== Records for processing
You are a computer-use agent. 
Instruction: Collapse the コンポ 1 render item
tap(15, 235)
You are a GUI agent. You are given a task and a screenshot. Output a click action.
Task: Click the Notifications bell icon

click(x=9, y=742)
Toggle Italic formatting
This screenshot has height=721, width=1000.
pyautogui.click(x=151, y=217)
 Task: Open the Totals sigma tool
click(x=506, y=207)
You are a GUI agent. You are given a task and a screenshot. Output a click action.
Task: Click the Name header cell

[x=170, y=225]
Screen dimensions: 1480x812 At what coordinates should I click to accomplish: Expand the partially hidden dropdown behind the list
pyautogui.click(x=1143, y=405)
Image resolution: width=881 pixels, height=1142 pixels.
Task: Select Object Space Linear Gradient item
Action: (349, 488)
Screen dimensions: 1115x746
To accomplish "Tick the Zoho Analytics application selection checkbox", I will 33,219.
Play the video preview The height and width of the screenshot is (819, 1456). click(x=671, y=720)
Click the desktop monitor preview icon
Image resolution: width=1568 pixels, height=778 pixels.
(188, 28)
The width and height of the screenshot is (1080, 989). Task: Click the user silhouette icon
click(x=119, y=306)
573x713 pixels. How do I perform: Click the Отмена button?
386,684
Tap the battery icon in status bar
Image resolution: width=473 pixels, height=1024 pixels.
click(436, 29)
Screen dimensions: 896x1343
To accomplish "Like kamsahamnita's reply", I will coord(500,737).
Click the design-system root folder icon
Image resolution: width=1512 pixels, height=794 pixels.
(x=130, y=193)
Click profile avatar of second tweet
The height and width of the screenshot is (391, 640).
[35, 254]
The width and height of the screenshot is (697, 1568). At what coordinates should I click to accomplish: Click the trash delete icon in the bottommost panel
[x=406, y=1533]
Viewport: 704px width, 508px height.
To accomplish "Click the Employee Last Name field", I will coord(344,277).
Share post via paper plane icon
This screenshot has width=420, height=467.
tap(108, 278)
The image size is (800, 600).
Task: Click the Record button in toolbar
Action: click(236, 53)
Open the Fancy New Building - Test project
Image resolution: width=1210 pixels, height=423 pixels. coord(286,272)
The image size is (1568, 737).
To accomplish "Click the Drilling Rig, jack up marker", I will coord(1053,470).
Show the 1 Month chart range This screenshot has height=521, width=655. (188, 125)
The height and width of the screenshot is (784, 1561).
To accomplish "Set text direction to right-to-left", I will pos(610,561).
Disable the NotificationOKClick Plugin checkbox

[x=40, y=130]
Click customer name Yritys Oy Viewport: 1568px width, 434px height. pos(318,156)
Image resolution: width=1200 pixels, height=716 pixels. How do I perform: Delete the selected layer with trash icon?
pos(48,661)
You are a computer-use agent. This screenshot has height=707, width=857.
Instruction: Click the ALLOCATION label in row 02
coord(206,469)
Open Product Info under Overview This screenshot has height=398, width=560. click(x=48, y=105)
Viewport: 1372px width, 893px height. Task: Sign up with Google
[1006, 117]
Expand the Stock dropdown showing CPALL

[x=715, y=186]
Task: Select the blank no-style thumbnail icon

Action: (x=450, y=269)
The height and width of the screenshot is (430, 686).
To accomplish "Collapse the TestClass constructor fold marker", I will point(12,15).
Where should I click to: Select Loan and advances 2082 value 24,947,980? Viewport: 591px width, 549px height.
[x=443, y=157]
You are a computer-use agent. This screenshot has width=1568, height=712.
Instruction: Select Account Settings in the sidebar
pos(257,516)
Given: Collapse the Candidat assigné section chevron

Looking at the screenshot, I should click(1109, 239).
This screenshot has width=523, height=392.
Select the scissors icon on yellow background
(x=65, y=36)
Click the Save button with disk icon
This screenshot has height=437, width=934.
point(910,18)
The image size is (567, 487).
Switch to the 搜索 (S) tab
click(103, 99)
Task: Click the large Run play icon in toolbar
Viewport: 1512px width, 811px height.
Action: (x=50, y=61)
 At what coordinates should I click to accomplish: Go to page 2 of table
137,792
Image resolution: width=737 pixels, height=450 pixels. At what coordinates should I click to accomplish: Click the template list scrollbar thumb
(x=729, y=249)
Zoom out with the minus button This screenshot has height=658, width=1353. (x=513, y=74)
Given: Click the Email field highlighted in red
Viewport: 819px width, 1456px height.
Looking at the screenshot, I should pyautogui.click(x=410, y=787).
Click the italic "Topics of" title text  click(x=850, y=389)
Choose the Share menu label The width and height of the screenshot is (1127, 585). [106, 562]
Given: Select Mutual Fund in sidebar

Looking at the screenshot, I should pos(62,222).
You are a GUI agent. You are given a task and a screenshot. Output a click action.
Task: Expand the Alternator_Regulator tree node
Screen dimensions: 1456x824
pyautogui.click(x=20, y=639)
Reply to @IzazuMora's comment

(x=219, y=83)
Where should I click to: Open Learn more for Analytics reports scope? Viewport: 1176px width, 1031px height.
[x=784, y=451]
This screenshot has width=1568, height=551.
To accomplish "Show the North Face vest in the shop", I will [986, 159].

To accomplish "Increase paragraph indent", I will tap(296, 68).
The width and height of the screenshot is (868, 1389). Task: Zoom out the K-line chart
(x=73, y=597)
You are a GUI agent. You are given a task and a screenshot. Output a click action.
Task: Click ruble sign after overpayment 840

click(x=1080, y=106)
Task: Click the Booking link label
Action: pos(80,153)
====
▶ [Task goal] How many lines in the rows above contain the string "Where", with case counting? Reply with the number only.

▶ [Final result] 2